SparkCognition Boosts Series B to $32.5M, And Other Texas Fundings
Austin—[Updated 6/26/17, 9:55 a.m. See below.] SparkCognition, a company that uses machine learning software to monitor clients’ infrastructure and technology for malfunctions and other problems, has boosted its Series B round of funding to $32.5 million. The round was led by Verizon Ventures, the venture capital arm of telecom company Verizon. The company had previously announced a $6 million Series B in 2016, in which Verizon Ventures participated, but is now considering that a part of its Series A round.
Aerospace giant Boeing also is contributing to the funding through Boeing HorizonX, the company’s investment and commercialization division, along with some of SparkCognition’s previous investors. SparkCognition is using the money to add more customers—it says it has dozens of Fortune 100 and Fortune 1000 companies as clients—and to better develop its artificial intelligence and machine learning capabilities. [First paragraph updated to clarify that SparkCognition has now made its 2016 $6 million round of funding a part of its Series A round.]
SparkCognition’s artificial intelligence system analyzes data it collects from clients’ infrastructure and equipment, such as a turbine or a computer system in a centrifuge, and monitors it for abnormalities. For physical equipment that might not be internet-connected, SparkCognition collects data from sensors on the machines to monitor them. The software does the same with data from IT or internet-connected devices, watching for patterns that could mean an error is going to occur or some type of hack already has happened. [Updated to provide a new example of the system’s use.]
Since it was founded in 2014, SparkCognition has previously raised $16 million from a list of investors that includes Michael Dell’s private equity arm, MSD Capital, The Entrepreneur’s Fund, Alameda Ventures, Verizon Ventures, CME Ventures, and Brevan Howard, according to a press release.
A similar technology in San Antonio received grant funding earlier this month.
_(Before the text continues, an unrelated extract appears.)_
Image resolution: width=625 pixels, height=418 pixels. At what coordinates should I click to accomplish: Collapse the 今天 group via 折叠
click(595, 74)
Abdullah Muzahid, an assistant professor of computer science at University of Texas at San Antonio, was awarded a $450,000 grant from the National Science Foundation to further develop a hardware-based artificial intelligence system that can detect when software has bugs or a computer system has been hacked.
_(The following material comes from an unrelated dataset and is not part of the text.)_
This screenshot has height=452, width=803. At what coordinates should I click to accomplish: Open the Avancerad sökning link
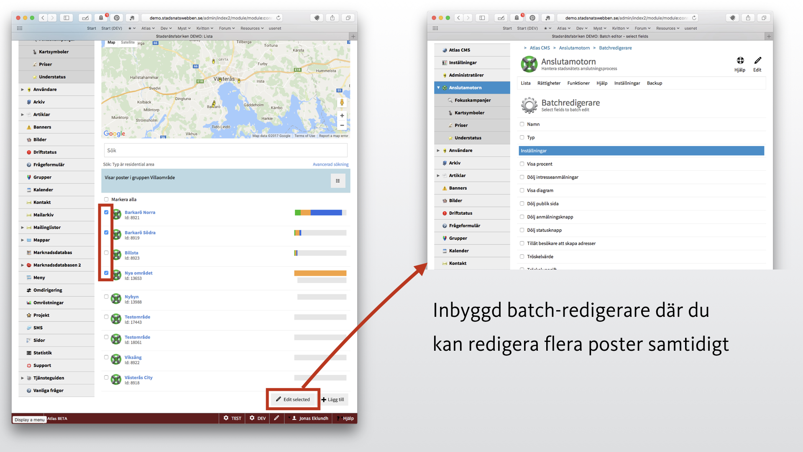click(330, 164)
With the five-year grant, Muzahid and a group of students are developing an artificial neural network they are calling “NFrame,” a piece of hardware that can be plugged into computer systems, such as servers, to monitor data for abnormalities. Muzahid said in an interview that the value of having a hardware-based neural network is that it can operate and process data at dramatically faster speeds than software.
“In an ideal world, we will one day be able to have adaptive artificial neural networks like NFrame on every computer system to help it protect itself from software bugs and other risks that can make it vulnerable to attack or intrusion,” Muzahid said in a press release.
In other Texas funding news, another Austin-based startup, GenXComm, closed a seed round of financing last week, bringing its total funding to $1.5 million. The seed round was led by FAM Capital Partners, with other investment coming from UT Horizon Fund, among other unnamed investors.
GenXComm, which was founded last year, has developed a wireless technology that reduces interference in transmitters of 5G mobile, Wi-Fi, and cable networks data, enabling multiple transmitters to operate near the others, the company says.
“There is an immediate opportunity to dramatically enhance the user experience in key markets by leveraging GenXComm’s innovative simultaneous self-interference cancellation technology,” Sriram Vishwanath, co-founder and President of GenXComm, said in a press release.
The company, which was developed at the University of Texas at Austin, plans to use the money to make new hires and commercialize its technology.